Tatkala Syari’at Islam Memandang Lelaki dan Wanita sebagai MANUSIA

Islam telah menetapkan berbagai hak dan kewajiban baik kepada lelaki maupun kepada wanita. Tatkala hak dan kewajiban itu terkait dengan sifatnya sebagai manusia (bersifat insaniyah), maka syari’at Islam berlaku untuk lelaki dan wanita tanpa ada perbezaan. Hal ini dapat kita lihat dalam masalah shalat, shaum, zakat, haji, memilki akhlak yang amat mulia, jual-beli, ‘uqubat, belajar-mengajar, berdakwah, dan lain-lain.
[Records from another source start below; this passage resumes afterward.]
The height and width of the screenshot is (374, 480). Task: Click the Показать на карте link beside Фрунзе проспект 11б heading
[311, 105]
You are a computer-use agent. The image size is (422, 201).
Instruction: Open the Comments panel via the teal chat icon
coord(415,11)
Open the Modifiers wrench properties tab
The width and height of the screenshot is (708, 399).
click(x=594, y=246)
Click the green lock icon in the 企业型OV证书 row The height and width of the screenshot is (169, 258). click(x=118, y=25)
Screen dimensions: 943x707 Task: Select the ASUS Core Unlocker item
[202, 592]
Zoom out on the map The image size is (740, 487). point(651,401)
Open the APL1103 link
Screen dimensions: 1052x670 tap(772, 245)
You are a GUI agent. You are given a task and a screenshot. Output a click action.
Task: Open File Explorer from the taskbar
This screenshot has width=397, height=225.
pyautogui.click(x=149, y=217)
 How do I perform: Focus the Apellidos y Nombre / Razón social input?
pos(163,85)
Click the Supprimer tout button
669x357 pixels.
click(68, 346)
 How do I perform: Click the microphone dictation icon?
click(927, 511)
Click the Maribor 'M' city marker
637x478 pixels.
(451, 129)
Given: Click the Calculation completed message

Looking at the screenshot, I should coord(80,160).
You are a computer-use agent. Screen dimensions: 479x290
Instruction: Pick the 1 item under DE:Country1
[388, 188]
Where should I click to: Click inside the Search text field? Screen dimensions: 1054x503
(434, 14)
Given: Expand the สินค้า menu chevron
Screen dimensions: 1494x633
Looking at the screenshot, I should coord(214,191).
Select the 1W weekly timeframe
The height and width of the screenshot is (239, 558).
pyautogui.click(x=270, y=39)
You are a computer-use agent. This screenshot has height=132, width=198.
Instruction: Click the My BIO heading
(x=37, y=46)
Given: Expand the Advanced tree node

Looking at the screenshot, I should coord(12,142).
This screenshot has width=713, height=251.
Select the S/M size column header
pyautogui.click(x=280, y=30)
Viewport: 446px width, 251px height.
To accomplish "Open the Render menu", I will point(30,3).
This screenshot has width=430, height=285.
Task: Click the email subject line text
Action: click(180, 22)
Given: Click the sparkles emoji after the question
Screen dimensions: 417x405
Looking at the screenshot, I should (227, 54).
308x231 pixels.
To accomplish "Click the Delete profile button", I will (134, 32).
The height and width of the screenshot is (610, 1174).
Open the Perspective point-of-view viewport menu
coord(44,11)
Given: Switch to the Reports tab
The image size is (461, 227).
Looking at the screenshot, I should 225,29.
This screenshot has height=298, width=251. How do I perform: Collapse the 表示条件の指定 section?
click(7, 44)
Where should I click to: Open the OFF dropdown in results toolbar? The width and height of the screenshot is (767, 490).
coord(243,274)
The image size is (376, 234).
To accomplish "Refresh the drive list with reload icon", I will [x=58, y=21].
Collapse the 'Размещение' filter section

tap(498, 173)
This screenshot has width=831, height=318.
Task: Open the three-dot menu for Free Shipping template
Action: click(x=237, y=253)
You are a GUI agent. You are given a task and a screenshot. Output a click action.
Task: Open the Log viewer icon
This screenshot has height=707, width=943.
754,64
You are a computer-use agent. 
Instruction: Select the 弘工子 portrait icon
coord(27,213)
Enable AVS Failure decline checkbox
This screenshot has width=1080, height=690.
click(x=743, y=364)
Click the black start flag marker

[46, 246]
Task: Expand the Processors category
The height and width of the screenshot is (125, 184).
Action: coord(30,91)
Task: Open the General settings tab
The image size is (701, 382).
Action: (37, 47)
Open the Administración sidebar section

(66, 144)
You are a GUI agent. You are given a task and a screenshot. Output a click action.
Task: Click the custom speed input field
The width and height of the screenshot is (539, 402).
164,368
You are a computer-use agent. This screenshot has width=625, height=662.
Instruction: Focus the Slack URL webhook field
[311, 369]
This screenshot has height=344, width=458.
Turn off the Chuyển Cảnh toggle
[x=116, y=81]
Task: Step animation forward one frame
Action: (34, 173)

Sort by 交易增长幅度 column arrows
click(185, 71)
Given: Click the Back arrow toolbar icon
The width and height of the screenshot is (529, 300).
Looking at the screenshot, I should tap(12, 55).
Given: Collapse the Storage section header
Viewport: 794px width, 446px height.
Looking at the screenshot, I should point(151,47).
Semua ini merupakan taklif hukum (beban hukum) yang sama bagi lelaki dan wanita karena ayat-ayat maupun hadits-hadits yang menunjuk kepada hukum tersebut bersifat umum bagi manusia.Allah SWT berfirman sebagai berikut :

Sesungguhnya kaum Muslim dan Muslimah, kaum Mukmin dan Mukminat, pria dan wanita yang senantiasa berlaku ta’at, pria dan wanita yang selalu berlaku benar, pria dan wanita yang biasa berlaku sabar, pria dan wanita yang senantiasa takut (kepada Allah), pria dan wanita yang gemar bersedekah, pria dan wanita yang gemar bersedekah, pria dan wanita yang suka berpuasa, pria dan wanita yang selalu memelihara kemaluan (kehormatan)-nya, serta pria dan wanita yang senantiasa menyebut asma Allah, telah Allah sediakan untuk mereka ampunan dan pahala yang besar.” (QS Al Ahzab (33) : 35)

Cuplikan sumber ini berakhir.